One of the most significant recent developments in artificial intelligence is machine learning. The idea is to look at intelligence, not as something that is taught to a machine (in the sense of a traditional computer program), but something that a machine learns by itself, so that it learns how to do complex tasks directly from experience (or data) of doing them.
In practice, a machine often learns by turning the parameters in a neural network – a big mathematical equation that is built from layers of smaller equations that are linked by these parameters. (You can find out more in our introduction to machine learning and neural networks.)
Supervised learning is a bit like being taught at school when the teacher gives you a set of questions to try, and then they give you the answers to check your work against. The neural network is given a training set consisting of pairs of inputs and desired outputs (sometimes this is described as labelled data – the inputs are labelled with the so-called ground truth). A supervised learning algorithm aims to tune the parameters of the network to give output that matches the training set as closely as possible.
For example, suppose you want an algorithm to recognise the digits in hand-written numbers. Digital images of written digits first need to be mathematically translated into something a computer can understand. Techniques such as principal component analysis can automatically extract the main features in the image (perhaps how the image is spread out horizontally, or the number of straight line segments it contains) representing the digital image as a list of relatively few values.
Starting with a massive set of images of written digits, such as the MNIST dataset, the learning algorithm will attempt to identify which images represent the same digit, and return an output of "0", "1", ..., "9". It will then compare its outputs to the correct labels from the training set using something like the mean square error. The network is then trained to minimise this error over all of the training set using something like the gradient descent algorithm. (You can read more detail about this approach in What is machine learning?)
Supervised learning produces very successful results, but the downside is it can be very time consuming and expensive, or even impossible, to put together a big enough training set of labelled data.
Recent advances have shown it is possible to get good results for certain tasks using a much smaller training set. In semi-supervised learning you only need to provide a very small set of hand-labelled training data, relative to the larger set of unlabelled data. Then the semi-supervised algorithm extracts as much structure as it can from the labelled and unlabelled data, and then uses this structure to propagate the labels across the whole data set.
A recent and very successful example of semi-supervised learning comes from identifying cases of COVID-19 from chest X-rays. The researchers hand-labelled only a tiny fraction in a large set of X-rays with the correct diagnosis of healthy, COVID or pneumonia from other causes. They then repeatedly looped through three steps.
Again the first step is to identify features that appear in the labelled and unlabelled X-rays this time using a combination of deep neural networks and mathematical techniques from image analysis (such as those in What the eye can't see).
Having extracted the features from the labelled and unlabelled images, the next step is to build a graph representing the set of X-rays. Each X-ray is a node in the graph and two X-rays are connected by an edge if they share similar features. In this way the graph captures the structures in the data set.
The final step takes the small set of labelled X-rays and uses a mathematical model of diffusion to propagate these labels to the unlabelled X-rays. You can imagine this as colouring each of the labelled X-rays with a colour representing their particular label (say, green for "health", blue for "pneumonia" and red for "COVID"), and these colours then diffusing through the connections in the graph to the unlabelled X-rays, like a drop of coloured dye would spread through a piece of paper.

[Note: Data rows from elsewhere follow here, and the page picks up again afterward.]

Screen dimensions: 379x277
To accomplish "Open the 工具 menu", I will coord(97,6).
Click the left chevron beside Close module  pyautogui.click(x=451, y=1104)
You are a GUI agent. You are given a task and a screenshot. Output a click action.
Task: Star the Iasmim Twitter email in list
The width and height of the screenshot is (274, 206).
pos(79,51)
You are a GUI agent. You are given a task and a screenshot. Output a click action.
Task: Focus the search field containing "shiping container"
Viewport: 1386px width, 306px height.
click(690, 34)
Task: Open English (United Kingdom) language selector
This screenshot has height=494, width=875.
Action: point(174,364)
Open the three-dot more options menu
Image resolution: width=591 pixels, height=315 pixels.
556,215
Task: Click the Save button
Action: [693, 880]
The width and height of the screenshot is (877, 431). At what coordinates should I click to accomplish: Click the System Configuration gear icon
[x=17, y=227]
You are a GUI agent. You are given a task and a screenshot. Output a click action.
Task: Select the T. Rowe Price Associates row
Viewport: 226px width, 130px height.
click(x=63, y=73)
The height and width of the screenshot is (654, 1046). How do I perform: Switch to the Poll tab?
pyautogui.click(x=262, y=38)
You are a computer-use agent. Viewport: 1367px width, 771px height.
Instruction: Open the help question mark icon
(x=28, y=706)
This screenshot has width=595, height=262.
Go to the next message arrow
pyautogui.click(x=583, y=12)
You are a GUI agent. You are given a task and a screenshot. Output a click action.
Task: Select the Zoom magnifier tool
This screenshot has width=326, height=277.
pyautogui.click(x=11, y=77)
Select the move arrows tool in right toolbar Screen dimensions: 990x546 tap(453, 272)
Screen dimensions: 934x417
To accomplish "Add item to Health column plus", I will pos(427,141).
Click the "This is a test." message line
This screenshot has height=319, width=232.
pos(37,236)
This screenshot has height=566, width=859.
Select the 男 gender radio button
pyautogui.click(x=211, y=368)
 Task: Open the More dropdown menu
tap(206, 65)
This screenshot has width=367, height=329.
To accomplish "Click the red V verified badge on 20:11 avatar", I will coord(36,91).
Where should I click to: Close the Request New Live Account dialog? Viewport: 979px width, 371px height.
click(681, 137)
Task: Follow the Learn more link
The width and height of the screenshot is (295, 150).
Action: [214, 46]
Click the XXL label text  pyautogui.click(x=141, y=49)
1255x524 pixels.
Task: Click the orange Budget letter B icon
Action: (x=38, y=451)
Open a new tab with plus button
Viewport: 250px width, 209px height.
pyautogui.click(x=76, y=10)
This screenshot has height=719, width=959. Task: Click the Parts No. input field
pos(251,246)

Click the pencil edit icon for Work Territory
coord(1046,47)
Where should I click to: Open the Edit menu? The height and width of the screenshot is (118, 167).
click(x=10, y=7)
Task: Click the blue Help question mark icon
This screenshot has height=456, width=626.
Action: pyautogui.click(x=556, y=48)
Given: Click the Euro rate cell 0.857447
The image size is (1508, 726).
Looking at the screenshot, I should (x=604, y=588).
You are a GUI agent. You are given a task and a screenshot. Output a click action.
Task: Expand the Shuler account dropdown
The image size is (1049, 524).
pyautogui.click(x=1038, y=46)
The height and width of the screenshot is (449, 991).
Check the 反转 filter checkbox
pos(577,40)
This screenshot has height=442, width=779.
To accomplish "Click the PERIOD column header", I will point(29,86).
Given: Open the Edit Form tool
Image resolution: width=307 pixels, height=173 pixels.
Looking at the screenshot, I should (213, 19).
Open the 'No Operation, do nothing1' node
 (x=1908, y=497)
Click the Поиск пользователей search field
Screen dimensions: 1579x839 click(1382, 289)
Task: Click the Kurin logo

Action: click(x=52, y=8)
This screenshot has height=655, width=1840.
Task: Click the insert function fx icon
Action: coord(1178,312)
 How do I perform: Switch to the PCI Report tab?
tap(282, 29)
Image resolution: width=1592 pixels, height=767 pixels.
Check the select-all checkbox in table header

The semi-supervised algorithm loops through these steps repeatedly, each step refining the next, until it reaches some optimal solution for labelling the whole data set. The algorithm can then go on to learn to distinguish X-rays that show signs of COVID from X-rays that don't by using this larger labelled data set. The researchers report their semi-supervised algorithm gives better results than the leading supervised algorithms, while only needing a fraction of the labelled training data.